With an estimated four million visitors a year, the Cape Cod National Seashore draws visitors who want to experience nearly 45,000 acres of unspoiled beach and serenity along the Outer Cape towns of Eastham, Wellfleet, Truro, Chatham, Orleans and Provincetown. Ever since Henry David Thoreau first chronicled his walks along its shores in the 1800s, the Cape Cod National Seashore has sparked the imagination of guests who marvel at its beauty and solitude. And today, 50 years to the month after the seashore was created, its undisturbed splendor is an inseparable part of our region.
David Spang, a longtime park volunteer, says that besides preserving Cape Cod’s authentic landscape, the establishment of the national park has helped the Outer Cape towns maintain themselves against the perils of progress. “It stopped a lot of the development that would have destroyed the towns,” he says. “It’s kept an aspect of the Cape that people come here for.”
Yet this exquisite site’s well-being has not always been secure. Just a half century ago, Fort Hill came close to being subdivided into 33 house lots. The prospect was not unique: Open space was being devoured on the rapidly growing peninsula.

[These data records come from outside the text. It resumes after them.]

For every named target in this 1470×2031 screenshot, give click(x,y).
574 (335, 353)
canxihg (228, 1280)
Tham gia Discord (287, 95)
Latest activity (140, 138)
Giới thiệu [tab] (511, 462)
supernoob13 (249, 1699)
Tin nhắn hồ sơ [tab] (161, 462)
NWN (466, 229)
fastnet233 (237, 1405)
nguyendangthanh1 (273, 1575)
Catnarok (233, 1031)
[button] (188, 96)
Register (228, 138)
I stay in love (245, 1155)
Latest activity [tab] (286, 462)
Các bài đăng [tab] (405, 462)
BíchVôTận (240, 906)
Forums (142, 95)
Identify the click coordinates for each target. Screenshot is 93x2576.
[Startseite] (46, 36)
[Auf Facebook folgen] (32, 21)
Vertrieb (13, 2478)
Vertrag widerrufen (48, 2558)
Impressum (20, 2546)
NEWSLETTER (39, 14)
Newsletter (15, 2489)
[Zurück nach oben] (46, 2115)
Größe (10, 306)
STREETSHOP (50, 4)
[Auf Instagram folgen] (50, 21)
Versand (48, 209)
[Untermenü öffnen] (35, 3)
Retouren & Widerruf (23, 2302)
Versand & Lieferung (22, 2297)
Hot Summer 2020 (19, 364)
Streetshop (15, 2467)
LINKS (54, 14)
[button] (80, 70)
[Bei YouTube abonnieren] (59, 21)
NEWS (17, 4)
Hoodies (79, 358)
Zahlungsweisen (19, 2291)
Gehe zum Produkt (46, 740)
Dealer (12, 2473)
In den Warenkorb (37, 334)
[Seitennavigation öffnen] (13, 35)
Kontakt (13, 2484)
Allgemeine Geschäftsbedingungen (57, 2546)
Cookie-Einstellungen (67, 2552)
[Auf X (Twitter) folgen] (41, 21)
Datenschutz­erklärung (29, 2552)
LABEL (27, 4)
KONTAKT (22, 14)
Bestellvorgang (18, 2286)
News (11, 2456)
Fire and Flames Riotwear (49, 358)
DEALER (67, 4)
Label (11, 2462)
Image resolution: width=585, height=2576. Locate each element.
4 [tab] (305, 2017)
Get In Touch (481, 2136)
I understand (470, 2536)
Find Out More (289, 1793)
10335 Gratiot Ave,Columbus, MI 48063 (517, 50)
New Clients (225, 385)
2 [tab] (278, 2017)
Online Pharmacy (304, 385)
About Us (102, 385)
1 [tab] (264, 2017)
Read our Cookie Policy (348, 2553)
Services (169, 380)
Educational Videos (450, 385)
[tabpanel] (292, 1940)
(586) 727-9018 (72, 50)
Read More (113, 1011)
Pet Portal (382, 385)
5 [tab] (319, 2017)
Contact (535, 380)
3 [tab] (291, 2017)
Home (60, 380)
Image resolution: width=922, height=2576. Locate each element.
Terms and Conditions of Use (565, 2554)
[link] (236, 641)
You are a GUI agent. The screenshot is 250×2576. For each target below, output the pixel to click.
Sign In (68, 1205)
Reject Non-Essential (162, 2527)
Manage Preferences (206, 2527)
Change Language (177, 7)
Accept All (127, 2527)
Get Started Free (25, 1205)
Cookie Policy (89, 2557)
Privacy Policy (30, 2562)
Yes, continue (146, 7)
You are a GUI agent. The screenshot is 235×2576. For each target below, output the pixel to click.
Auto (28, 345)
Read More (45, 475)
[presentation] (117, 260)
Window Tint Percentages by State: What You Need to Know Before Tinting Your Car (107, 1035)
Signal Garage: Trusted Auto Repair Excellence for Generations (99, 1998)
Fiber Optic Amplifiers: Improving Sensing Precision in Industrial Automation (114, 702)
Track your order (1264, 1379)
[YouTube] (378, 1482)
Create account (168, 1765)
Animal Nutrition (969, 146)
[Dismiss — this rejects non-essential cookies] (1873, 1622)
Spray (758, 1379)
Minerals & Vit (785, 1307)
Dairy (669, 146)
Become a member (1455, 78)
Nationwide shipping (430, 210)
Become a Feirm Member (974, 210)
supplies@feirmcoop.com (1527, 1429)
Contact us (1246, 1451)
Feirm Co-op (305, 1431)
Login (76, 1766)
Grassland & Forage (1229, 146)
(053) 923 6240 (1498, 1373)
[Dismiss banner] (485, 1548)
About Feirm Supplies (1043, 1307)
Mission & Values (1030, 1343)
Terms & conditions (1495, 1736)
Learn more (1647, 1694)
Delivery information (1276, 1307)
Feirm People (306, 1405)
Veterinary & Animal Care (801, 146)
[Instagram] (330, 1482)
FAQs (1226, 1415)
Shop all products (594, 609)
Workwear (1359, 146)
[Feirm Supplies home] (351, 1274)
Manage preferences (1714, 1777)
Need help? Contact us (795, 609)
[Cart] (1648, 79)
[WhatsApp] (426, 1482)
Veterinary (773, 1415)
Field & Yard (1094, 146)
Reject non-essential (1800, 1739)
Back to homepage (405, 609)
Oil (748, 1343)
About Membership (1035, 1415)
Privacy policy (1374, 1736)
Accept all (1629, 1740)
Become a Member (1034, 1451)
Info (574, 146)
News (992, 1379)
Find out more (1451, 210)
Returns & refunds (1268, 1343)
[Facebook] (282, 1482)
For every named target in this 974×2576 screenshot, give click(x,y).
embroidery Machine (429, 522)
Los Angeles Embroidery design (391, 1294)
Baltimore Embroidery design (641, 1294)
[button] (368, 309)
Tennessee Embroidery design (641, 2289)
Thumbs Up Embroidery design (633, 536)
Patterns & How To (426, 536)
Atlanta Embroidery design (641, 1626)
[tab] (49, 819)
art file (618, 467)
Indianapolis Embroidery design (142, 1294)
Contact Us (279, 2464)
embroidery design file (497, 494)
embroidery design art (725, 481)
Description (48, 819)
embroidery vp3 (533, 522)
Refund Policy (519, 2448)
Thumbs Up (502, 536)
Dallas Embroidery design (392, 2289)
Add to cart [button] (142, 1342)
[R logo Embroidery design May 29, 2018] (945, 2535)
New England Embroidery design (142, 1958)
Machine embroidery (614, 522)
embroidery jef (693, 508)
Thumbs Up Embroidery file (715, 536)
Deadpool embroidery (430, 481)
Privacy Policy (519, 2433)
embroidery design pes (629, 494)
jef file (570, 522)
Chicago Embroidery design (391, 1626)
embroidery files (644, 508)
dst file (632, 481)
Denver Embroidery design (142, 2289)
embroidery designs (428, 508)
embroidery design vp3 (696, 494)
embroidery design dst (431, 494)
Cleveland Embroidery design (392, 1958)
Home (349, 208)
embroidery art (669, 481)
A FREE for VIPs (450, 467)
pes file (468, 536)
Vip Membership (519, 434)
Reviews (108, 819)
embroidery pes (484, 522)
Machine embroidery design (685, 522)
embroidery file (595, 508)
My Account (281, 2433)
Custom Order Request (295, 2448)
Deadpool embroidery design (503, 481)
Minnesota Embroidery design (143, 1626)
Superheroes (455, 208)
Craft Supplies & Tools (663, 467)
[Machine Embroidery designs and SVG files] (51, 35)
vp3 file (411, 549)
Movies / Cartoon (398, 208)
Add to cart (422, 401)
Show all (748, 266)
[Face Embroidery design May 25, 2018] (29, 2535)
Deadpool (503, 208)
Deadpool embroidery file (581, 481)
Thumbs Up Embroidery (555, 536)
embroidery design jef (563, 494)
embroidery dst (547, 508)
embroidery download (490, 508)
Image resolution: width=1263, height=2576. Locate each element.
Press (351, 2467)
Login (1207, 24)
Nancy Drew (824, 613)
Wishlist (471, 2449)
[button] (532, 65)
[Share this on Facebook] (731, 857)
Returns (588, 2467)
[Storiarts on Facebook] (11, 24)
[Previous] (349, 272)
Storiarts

The advent of the automobile, completion of the Cape Cod Canal bridges in the 1930s, and the extension of Route 6 to Provincetown in 1925 accelerated the growth of tourism and unfettered development on the Outer Cape. “As early as the 1930s, environmentalists were concerned about great stretches along the Atlantic Ocean that weren’t protected,” Price says. They recognized Cape Cod’s Outer Beach as one such jewel and feared it would be built up like Miami Beach or the Jersey Shore.
In 1939, a study of the land was conducted by the National Park Service Commission to develop a proposal for the creation of a national park unit to protect the beaches. This brought more attention to the area, but the process was put on hold during the war years and legislative proposals to create a national park were not drafted until the late 1950s. “Local people were concerned about what would happen with commercial businesses, and they didn’t like the idea of someone from Washington coming and telling them what’s important here,” Price says.
Fort Hill, however, proved to be a turning point. In April 1961—following years of debate about whether to establish a national seashore and whether to include the Nauset Marsh area—a delegation of federal, state, and local officials visited the Cape’s Outer Beach, stopping for a picnic at Fort Hill. Soon after the visit, Congress passed legislation to create the National Seashore by protecting thousands of acres along the Outer Cape, including Fort Hill.